▶ Text excerpt:
begin
## Optimization and Details

I’ve already talk about optimization for simple computation like trigonometric functions (see one of the previous post) trying to find the best implementation. I’m back on the subject, looking at the small details, and this time playing with integer, most-significant bit and integer square root.

## Most Significant Bit

I’ve recently read a post (Fast Power of Two Equal or Larger than a 32-bit Integer (1)) about computing the smallest power of two bigger than a given integer. The idea is to find the most significant bit (msb.) If k is the msb of x then we know that 2kx<2k+1. The easiest way to compute the msb is to divide x by two until it reaches 0 and counting the number of steps. We can compute the power of two in the same loop, yielding the following code (with unused computation removed):
static inline
unsigned next_pow2_a(unsigned x) {
unsigned              r = 1;
for (; x > r; r <<= 1) {}
return r;
}
The post proposes another version, where it computes the msb with following idea: we can fill all the significant bit of an integer using 5 shift. In fact, this operation directly compute the power of 2 we’re looking for, the code (extracted from [1]) look like that:

static inline
unsigned npow(unsigned x) {
x |= x >> 1;
x |= x >> 2;
x |= x >> 4;
x |= x >> 8;
x |= x >> 16;
return x + 1;
}

static inline
unsigned next_pow2_b(unsigned x) {
if (!x || ((x & (x - 1)) == 0))
return x;
return npow(x);
}
To be completed, I decided to test two other methods based on a binary search. The first one is the classical binary search applied to bits:
static inline
unsigned next_pow2_c(unsigned x) {
unsigned      l = 0, r = 32;
while (r - l > 1) {
unsigned m = ((l+r)>>1);
if (x < (1 << m))
r = m;
else
l = m;
}
return 1 << r;
}
The second one take advantages of the fact that we can unroll completely the loop being on 32bits integer and after some simplification we arrived at the following code:
static inline
unsigned next_pow2_d(unsigned x) {
unsigned              r = 1;
if (x >= 1 << 16) {
r <<= 16;
x >>= 16;
}
if (x >= 1 << 8) {
r <<= 8;
x >>= 8;
}
if (x >= 1 << 4) {
r <<= 4;
x >>= 4;
}
if (x >= 1 << 2) {
r <<= 2;
x >>= 2;
}
if (x >= 2)
end
▶ Objective: Write the next part of the post on computing the next power of two, starting right where it stops. You won't need the records for this.

▶ Dataset records:
begin
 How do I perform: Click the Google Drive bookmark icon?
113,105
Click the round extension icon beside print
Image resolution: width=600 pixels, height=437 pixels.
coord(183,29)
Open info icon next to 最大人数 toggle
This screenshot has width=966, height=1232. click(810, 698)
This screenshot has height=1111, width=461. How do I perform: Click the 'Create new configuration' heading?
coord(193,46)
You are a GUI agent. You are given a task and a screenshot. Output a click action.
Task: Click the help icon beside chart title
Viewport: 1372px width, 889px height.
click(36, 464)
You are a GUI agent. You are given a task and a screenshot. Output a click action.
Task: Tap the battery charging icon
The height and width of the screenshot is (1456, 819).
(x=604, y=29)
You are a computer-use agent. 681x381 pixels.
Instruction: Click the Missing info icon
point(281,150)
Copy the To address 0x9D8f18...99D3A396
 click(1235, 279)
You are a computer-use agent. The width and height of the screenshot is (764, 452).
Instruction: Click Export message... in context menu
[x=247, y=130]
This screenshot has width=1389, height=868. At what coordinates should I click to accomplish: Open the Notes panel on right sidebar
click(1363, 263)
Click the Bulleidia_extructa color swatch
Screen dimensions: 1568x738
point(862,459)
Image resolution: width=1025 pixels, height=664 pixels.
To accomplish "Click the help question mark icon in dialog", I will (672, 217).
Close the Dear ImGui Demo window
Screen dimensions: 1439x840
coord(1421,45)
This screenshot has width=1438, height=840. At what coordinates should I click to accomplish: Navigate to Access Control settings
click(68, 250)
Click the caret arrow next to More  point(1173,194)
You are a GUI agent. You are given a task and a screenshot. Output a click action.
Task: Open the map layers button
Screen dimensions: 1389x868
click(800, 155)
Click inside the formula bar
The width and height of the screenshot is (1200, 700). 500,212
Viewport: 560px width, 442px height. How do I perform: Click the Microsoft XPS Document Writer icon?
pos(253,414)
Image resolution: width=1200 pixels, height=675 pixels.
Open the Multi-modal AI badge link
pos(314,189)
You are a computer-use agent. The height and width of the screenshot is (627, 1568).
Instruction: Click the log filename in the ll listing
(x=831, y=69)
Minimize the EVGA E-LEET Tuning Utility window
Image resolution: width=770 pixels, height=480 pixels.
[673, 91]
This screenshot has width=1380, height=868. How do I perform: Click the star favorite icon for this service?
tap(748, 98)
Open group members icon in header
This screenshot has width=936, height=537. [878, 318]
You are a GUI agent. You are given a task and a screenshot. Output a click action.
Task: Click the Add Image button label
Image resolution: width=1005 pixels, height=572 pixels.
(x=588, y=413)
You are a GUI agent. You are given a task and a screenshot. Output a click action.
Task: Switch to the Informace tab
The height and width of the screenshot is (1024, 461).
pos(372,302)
end
▶ In response:
r <<= 1;
return r;
}
Finally, I wanted to compare all these methods against x86 bsr instruction:
static inline
unsigned next_pow2_e(unsigned x) {
unsigned      msb;
__asm__("bsrl %1,%0" : "=r"(msb) : "r"(x));
return 1 << (msb + 1);
}
In order to compare all the function, I needed a simple framework to automate the call against a huge array of random integer without loosing the inlining. Playing a little bit with macro, I’ve finally wrote the following code:

// Time diff for bench
double nanodiff(struct timespec t0, struct timespec t1) {
double s0 = t0.tv_sec + ((double)t0.tv_nsec) * 1e-9;
double s1 = t1.tv_sec + ((double)t1.tv_nsec) * 1e-9;
return s0 - s1;
}

// Type of the core loop bench functions
typedef void (*func) (unsigned*, unsigned);

// Macro generating core loops for bench
// Here we try to keep inlined function (avoiding use pointer)
#define CORE_BENCH_NAME(FNAME_, VER_) core_bench_##FNAME_##_##VER_
#define CORE_BENCH(FNAME_, VER_)                                      \
void core_bench_##FNAME_##_##VER_(unsigned data[], unsigned len) {  \
for (unsigned *cur = data; cur != data+len; ++cur) {              \
unsigned r = FNAME_##_##VER_(*cur);                             \
assert(!r || ((r & (r - 1)) == 0));                           \
}                                                                 \
}

// Generate core bench loops for various version
CORE_BENCH(next_pow2, a)
CORE_BENCH(next_pow2, b)
CORE_BENCH(next_pow2, c)
CORE_BENCH(next_pow2, d)
CORE_BENCH(next_pow2, e)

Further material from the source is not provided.